First, every account of their affair that describes Lewinsky as a “White House intern” is false, and people like Grady and Yglesias, who continue to frame the facts in this way are consciously or to be charitable perhaps semi-consciously lying about them. The affair lasted, in one form or another, 25 months, from November 15, 1995, to December 28, 1997. Lewinsky was technically — and only technically — a White House intern for the first eleven days of this time frame: she had accepted a full-time position at the White House on November 13, 1995; that job officially began on November 26th. The continual repetition of this false narrative is actually an important feature of the attempt to portray Clinton as predatory and Lewinsky as vicitimized.

Second, Lewinsky by her own account initiated the affair, and pursued it relentlessly and even obsessively, long after Clinton tried to end it.

Third, the affair featured very little actual sex, even broadly construed — almost none after the first four months: they had only two in-person sexual encounters between March of 1996 and the end of 1997. On the other hand, the couple shared a great deal of other forms of intimacy, including dozens of in-person meetings and phone calls, and many gift exchanges: Lewinsky ended up giving Clinton around 30 gifts, while he gave her 18.

Fourth, Lewinsky spent many months during the latter part of 1997 not so subtly pressuring Clinton to help get her a job, when it became evident to both of them that White House staffers who had long-standing suspicions about the nature of their relationship were going to block all attempts to transfer Lewinsky back to the White House from the Pentagon, where she had been moved in April 1996 by these same already-suspicious staffers.

Indeed, this pressure was successful enough that Bill Richardson, then U.S. Ambassador to the United Nations, personally interviewed Lewinsky at her Watergate apartment for a UN job. Richardson offered her the job, which she eventually turned down, because in the interim she convinced Clinton to get Vernon Jordan — one of the most powerful and connected lawyers in Washington — to get her a private sector job in New York City.

How all this adds up to “victimhood” is a little obscure. Lewinsky’s own account makes it obvious she initially pursued an affair with Clinton, who she had barely exchanged a word with prior to their first assignation, because she was getting an erotic thrill out of doing so. Later, she fell in love with him, and again it’s striking how the final 21 of the 25 months of their affair featured almost no sex, but a great deal of old-fashioned romance, including a lot of old-fashioned romantic conflict.

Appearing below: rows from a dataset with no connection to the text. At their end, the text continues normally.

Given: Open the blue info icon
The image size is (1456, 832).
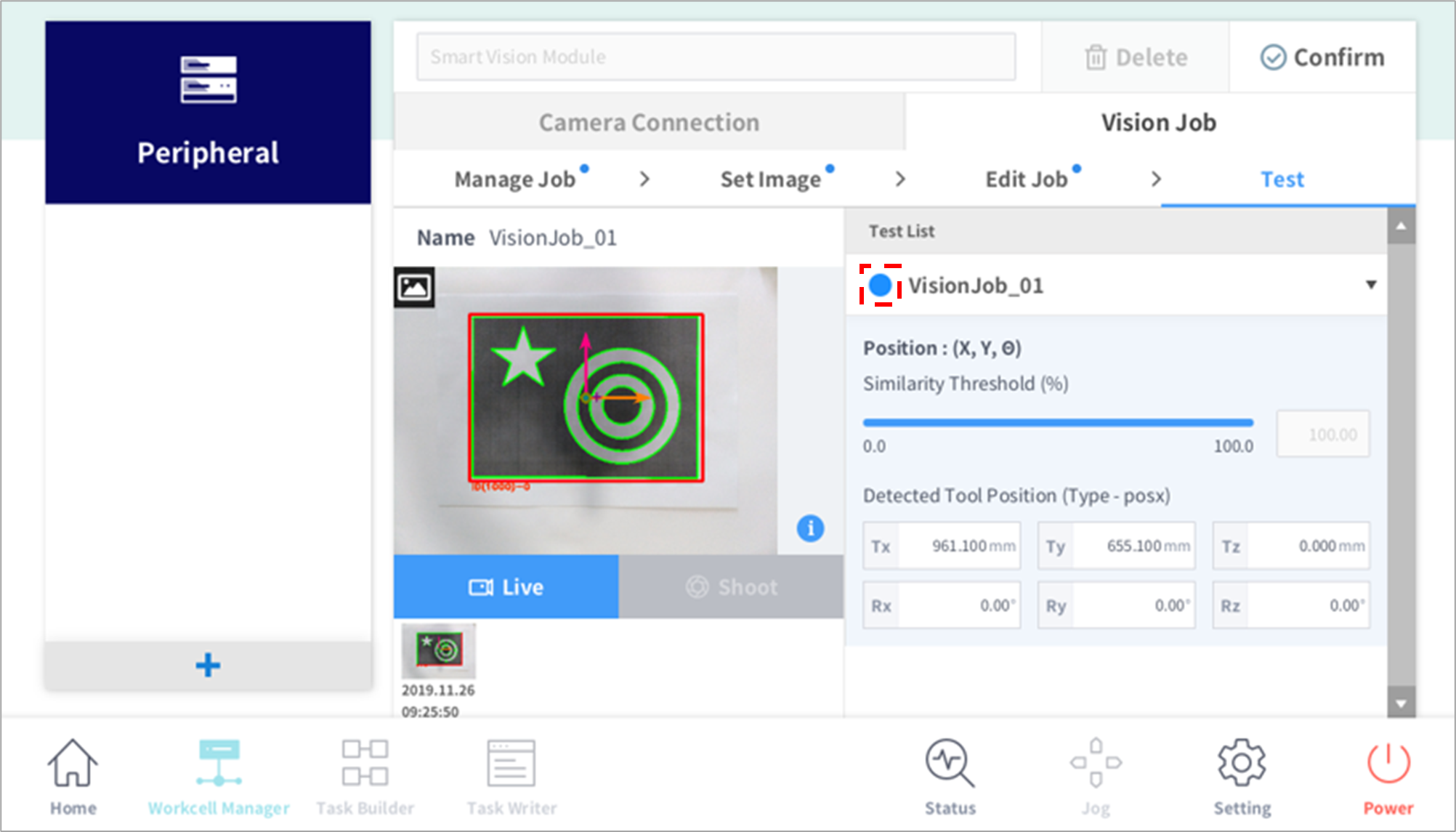Looking at the screenshot, I should 810,528.
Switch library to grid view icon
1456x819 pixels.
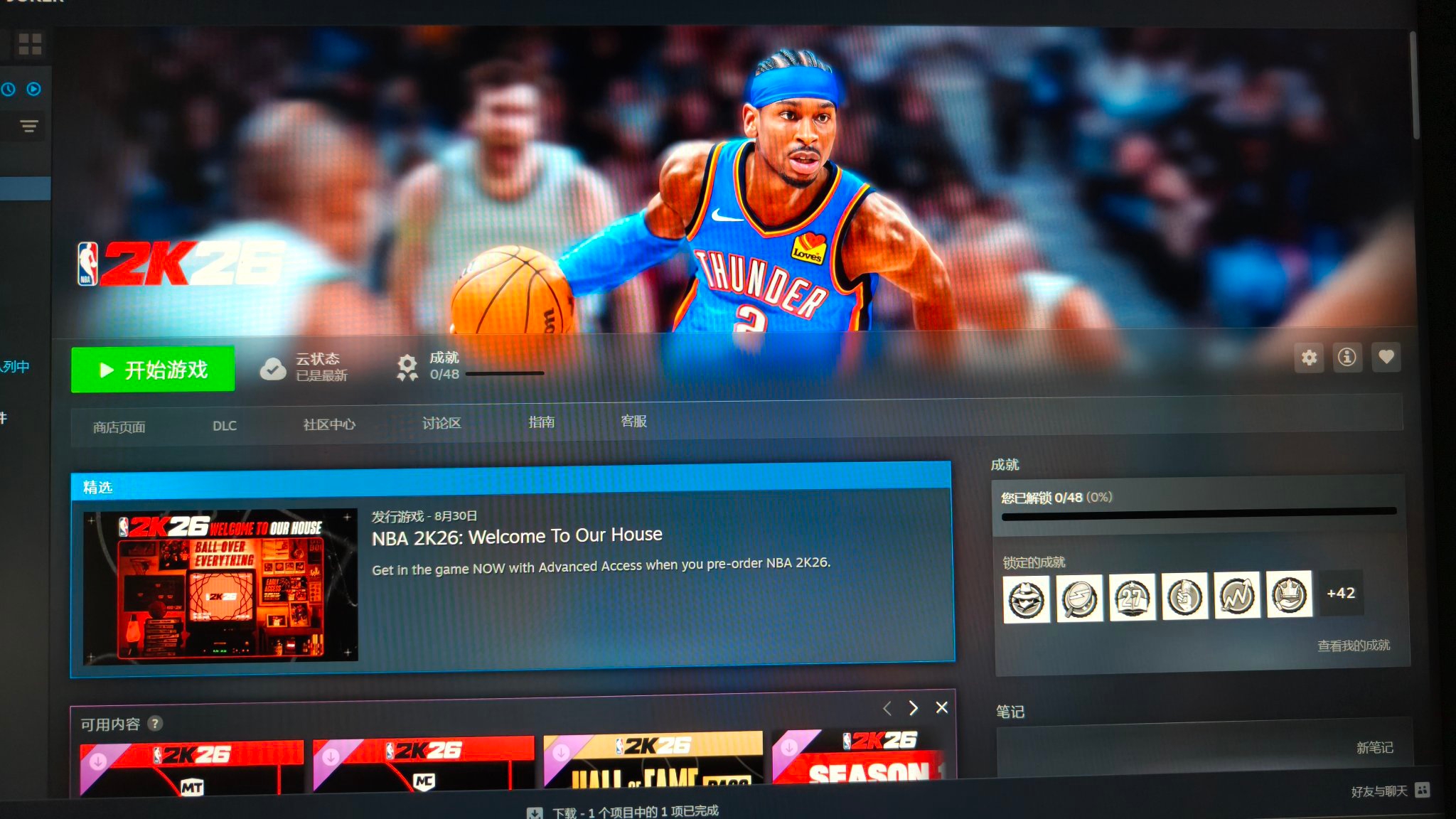point(30,44)
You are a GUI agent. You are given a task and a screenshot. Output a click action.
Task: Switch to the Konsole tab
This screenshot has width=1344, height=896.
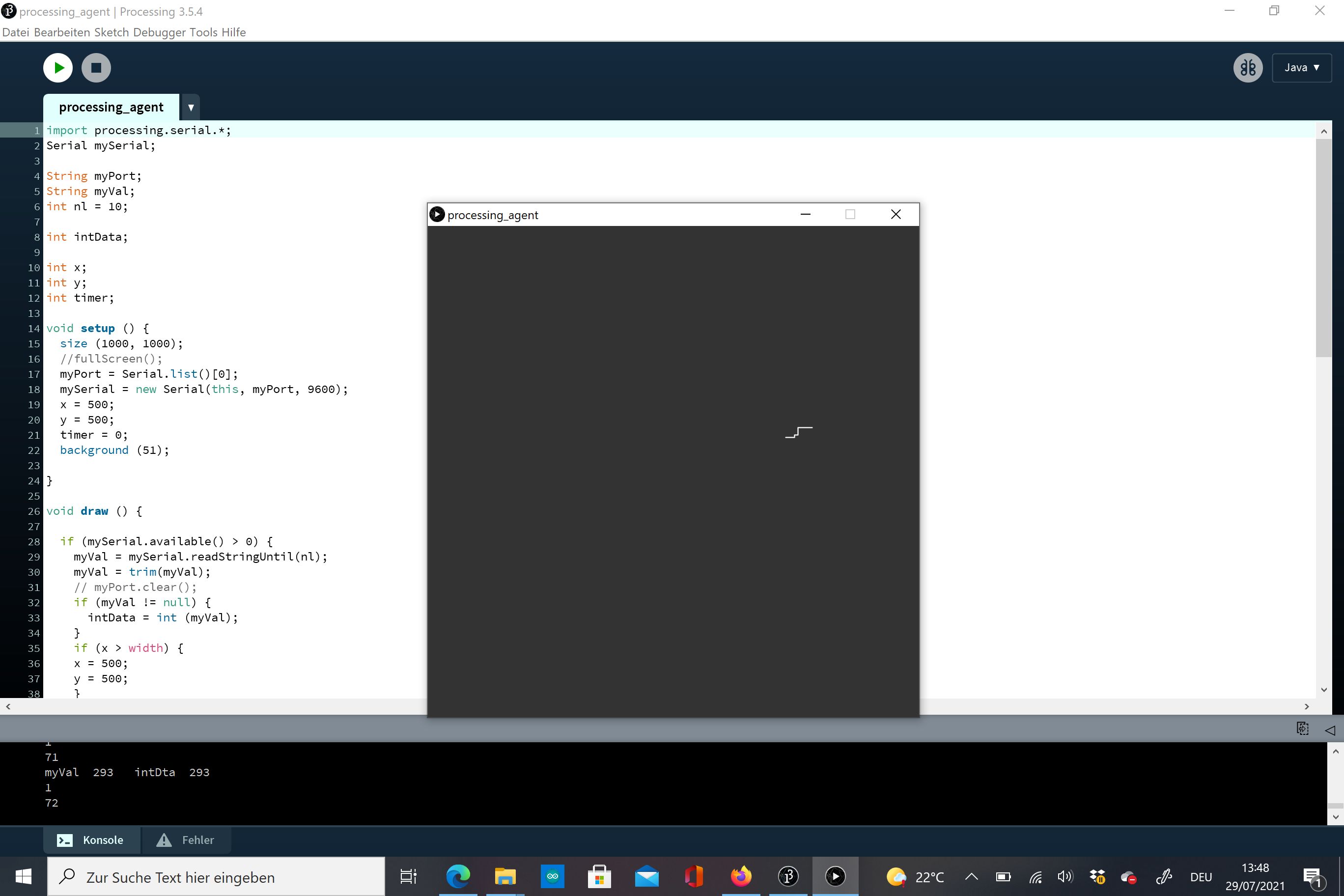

For his part Clinton, who entered into the affair just as rapaciously and unsentimentally as his paramour, seems to have grown genuinely affectionate towards and even protective of Lewinsky, especially after he finally, after several false starts, successfully terminated the blatantly sexual elements of their affair in the spring of 1997. (He was also of course aware of the damage she might do if she were to expose the affair, which indeed she implied she might do in a letter to Clinton in the summer of 1997, at the same time that she was pressing him to help her get a better job).

None of this is any sort of excuse for Clinton’s behavior, of course — and most especially for his callous and inexcusable betrayal of Lewinsky in January of 1998, when he chose to lie about the affair, after his former lover had been forced to disclose it under penalty of perjury, by Paula Jones’s lawyers.

Nor is any of this any excuse for the disgusting and deplorable way the media treated Lewinsky after that disclosure. But Monica Lewinsky was not in even the most attenuated or metaphorical sense the victim of sexual assault or sexual harassment. She and Bill Clinton had a long and emotionally complex love affair, which was about far more than its few sexual encounters, that the endlessly loathsome Ken Starr lingered over in such grotesquely voyeuristic detail.

It ended badly, as such affairs almost always do — and there’s no question that the aftermath of the affair was a disgrace to America’s legal, political, and journalistic institutions. But to treat the affair itself as an example of a powerful man victimizing a powerless woman has always been and will continue to be an absurd interpretation of these events.